**TEXTO DE LECTURA:**
######

Vonnegut fue incorporado a la 106 División de
Infantería como explorador para recopilar información de inteligencia. En
diciembre de 1944, combatió en la Batalla del Bulge, la última ofensiva alemana
de la guerra. Durante la batalla, su division, que acababa de llegar al frente
y, en base a su inexperiencia, había sido asignada un sector “tranquilo”, fue
superada por un avance de las fuerzas alemanas, a consecuencia del cual
murieron 500 de sus soldados y más de 6.000 fueron capturados.
El 22 de diciembre, le llegó el turno a Vonnegut, que fue enviado en tren a un campo de prisioneros al sur de Dresde. Durante el viaje, la Royal Air Force atacó por error el convoy, matando a 150 de sus compañeros. A continuación, se le trasladó a Dresde, siendo confinado junto a otros prisioneros en un matadero, trabajando durante el día en una fábrica que elaborada jarabe de malta para mujeres embarazadas. Y entonces llegó el bombardeo.
¿Y por qué Dresde? A pesar del vuelco que había dado
la guerra, Londres seguía siendo víctima de las bombas alemanas, en esta
occasion las V1 y V2. Churchill, presionado, apoyó un plan que aseguraba que el
bombardeo de Berlín u otra ciudad de gran tamaño, provocaría la rendición de
los alemanes. Además, si esa ciudad resultaba estar en el Este, donde se estaba
produciendo el avance ruso, ayudaría a éstos y les demostraría la capacidad
destructiva de las armas anglo-americanas. Los mejores objetivos de acuerdo a
las necesidades expuestas, serían Berlín, Leipzig, Chemnitz o Dresde.
Y así y sin entrar en más detalles técnicos sobre los
aviones o las tácticas utilizadas, el 13 de febrero de 1945, llovió el fuego
sobre la ciudad, desprovista de protección alguna. Veinte minutos bastaron para
destruirla a base de explosiones e incendios que durante una semana levantaron
columnas de humo visibles desde casi cien kilómetros de distancia.
Y cuando de madrugada, empezó a llegar la ayuda, tal y
como habían calculado los aliados, lanzaron la segunda oleada, todavía más
abundante que, viendo que el centro estaba destruido, arrojó sus bombas sobre
las zonas periféricas, donde se habían ido concentrado los supervivientes
envueltos en mantas húmedas para resistir el abrasador calor y con pañuelos en
la boca para poder respirar. Hasta el asfalto se derritió tal era el calor
reinante. Tirarse a los depósitos de agua solo sirvió para cambiar la asfixia
por el escaldamiento. Tan dantesco fue el espectáculo que desde las alturas,
los pilotos quedaron impresionados, sin decir palabra ni prorrumpir en gritos
de victoria. A decir de uno de ellos, “El cielo está iluminado por el horrendo
infierno de la tierra que ahora es el objetivo... No hay ningún alborozo en las
tripulaciones, ni siquiera un leve hurra”. Y aun quedaban dos oleadas más de
ataques.

######

**Registros extraídos:**

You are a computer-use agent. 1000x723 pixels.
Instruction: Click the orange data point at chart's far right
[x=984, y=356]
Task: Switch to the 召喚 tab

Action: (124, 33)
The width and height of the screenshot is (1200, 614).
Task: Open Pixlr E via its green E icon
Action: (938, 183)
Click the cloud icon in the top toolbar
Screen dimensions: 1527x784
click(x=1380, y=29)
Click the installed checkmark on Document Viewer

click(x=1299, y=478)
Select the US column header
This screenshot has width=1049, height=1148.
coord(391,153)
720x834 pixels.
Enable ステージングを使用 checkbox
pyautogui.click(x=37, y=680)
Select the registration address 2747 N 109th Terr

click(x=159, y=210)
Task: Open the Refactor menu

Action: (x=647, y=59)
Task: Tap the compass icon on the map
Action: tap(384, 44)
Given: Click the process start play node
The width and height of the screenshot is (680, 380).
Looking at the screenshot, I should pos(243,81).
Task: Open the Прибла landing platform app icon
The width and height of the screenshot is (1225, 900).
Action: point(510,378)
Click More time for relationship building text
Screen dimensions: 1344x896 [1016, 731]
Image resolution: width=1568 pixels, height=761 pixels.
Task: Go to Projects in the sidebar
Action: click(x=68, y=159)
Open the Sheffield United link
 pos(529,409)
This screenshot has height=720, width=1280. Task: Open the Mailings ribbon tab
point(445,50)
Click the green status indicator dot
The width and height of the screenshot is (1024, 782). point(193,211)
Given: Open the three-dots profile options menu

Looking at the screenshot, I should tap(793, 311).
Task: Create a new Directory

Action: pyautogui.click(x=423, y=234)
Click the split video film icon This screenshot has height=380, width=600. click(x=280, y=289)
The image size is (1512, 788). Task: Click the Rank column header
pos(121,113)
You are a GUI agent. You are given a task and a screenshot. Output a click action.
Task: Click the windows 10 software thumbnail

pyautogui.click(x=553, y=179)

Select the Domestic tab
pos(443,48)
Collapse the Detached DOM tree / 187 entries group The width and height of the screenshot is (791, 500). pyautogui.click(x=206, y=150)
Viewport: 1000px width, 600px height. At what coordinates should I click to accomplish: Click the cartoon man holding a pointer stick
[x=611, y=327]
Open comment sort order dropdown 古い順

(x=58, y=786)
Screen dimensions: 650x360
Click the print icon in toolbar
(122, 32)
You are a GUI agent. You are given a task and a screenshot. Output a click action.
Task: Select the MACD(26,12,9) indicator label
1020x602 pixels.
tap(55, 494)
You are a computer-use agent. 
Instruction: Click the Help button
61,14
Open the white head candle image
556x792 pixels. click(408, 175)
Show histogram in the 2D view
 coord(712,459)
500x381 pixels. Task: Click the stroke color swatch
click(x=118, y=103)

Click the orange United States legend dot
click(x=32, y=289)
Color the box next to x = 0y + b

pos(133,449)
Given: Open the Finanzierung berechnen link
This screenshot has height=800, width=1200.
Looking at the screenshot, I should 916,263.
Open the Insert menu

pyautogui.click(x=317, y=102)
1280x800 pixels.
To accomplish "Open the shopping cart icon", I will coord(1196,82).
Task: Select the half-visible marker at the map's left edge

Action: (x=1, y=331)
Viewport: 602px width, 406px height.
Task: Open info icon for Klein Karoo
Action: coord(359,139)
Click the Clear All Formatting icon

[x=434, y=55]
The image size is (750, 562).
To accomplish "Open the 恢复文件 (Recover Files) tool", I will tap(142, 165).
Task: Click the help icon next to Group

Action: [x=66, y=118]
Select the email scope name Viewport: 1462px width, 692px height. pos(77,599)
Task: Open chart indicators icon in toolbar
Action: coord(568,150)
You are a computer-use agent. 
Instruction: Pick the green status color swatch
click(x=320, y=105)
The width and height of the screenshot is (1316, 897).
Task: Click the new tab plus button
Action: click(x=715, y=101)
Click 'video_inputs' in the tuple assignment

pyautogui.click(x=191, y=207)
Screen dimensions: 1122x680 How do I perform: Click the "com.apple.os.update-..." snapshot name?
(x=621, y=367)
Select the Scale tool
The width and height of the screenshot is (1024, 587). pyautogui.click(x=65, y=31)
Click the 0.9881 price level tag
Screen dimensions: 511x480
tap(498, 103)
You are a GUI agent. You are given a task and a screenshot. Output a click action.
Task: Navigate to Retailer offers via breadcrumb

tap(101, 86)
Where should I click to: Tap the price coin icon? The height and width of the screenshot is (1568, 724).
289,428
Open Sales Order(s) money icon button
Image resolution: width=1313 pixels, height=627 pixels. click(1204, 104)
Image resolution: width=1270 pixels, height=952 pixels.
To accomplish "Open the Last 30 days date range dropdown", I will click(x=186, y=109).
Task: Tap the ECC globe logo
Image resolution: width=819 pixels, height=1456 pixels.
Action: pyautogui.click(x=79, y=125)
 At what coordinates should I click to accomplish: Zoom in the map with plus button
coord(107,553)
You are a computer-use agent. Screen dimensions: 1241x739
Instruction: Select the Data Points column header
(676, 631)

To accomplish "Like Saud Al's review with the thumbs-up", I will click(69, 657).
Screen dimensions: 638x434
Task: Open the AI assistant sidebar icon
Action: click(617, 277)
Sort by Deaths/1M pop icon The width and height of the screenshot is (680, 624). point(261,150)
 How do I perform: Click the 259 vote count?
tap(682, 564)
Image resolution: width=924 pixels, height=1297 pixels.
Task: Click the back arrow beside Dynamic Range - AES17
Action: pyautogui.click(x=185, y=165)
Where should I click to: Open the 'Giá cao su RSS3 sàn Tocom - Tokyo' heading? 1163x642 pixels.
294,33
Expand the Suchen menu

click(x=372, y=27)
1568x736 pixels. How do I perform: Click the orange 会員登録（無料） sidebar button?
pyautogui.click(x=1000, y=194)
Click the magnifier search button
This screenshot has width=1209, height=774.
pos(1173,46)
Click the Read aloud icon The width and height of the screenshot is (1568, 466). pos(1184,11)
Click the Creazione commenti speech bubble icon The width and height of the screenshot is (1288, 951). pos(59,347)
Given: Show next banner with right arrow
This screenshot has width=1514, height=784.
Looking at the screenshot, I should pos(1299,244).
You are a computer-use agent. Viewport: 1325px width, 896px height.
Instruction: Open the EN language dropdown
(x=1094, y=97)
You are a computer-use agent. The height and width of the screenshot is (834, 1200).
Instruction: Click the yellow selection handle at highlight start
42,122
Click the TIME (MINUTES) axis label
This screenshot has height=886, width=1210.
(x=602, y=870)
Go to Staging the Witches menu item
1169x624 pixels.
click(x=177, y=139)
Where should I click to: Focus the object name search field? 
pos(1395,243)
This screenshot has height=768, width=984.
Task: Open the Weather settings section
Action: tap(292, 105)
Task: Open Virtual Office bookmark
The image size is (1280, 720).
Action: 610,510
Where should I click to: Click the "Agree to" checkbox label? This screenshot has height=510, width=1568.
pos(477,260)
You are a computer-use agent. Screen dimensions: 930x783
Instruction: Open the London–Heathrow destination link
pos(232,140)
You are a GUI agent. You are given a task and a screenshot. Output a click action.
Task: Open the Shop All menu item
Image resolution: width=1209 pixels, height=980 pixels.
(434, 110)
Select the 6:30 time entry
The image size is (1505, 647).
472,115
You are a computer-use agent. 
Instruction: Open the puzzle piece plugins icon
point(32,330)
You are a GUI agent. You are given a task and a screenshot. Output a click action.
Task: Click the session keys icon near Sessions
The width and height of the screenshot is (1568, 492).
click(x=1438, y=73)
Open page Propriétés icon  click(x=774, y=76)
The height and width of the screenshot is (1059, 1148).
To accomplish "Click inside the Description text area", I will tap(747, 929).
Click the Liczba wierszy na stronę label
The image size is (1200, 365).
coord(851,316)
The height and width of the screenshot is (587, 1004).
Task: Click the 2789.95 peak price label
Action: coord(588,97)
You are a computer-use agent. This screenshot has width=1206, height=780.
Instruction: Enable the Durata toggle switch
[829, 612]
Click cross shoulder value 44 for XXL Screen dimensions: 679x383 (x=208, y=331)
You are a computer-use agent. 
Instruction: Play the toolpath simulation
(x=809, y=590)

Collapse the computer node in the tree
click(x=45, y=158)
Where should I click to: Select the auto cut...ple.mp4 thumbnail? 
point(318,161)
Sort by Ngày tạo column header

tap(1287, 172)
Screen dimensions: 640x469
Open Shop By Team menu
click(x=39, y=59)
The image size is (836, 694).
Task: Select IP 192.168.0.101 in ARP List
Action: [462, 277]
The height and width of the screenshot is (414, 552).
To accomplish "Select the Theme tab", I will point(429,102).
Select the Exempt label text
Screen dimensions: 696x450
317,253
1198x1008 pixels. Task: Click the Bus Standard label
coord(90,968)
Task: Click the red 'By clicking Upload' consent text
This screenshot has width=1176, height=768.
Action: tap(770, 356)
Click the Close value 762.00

######

**TAREA PLANTEADA 1:** Según el texto sobre Vonnegut y el bombardeo de Dresde, ¿cuánto tiempo bastó para destruir la ciudad el 13 de febrero de 1945?
**TAREA PLANTEADA 2:** Repite el fragmento del texto sobre Vonnegut y el bombardeo de Dresde que empieza con las palabras "El 22 de diciembre, le" y termina con "llegó el bombardeo.".
**TAREA PLANTEADA 3:** Enumera las ciudades que el texto sobre Vonnegut y el bombardeo de Dresde señala como los mejores objetivos según las necesidades expuestas.

**RESPUESTA ESCRITA 1:** Veinte minutos.

**RESPUESTA ESCRITA 2:**
El 22 de diciembre, le llegó el turno a Vonnegut, que fue enviado en tren a un campo de prisioneros al sur de Dresde. Durante el viaje, la Royal Air Force atacó por error el convoy, matando a 150 de sus compañeros. A continuación, se le trasladó a Dresde, siendo confinado junto a otros prisioneros en un matadero, trabajando durante el día en una fábrica que elaborada jarabe de malta para mujeres embarazadas. Y entonces llegó el bombardeo.

**RESPUESTA ESCRITA 3:** Berlín, Leipzig, Chemnitz y Dresde.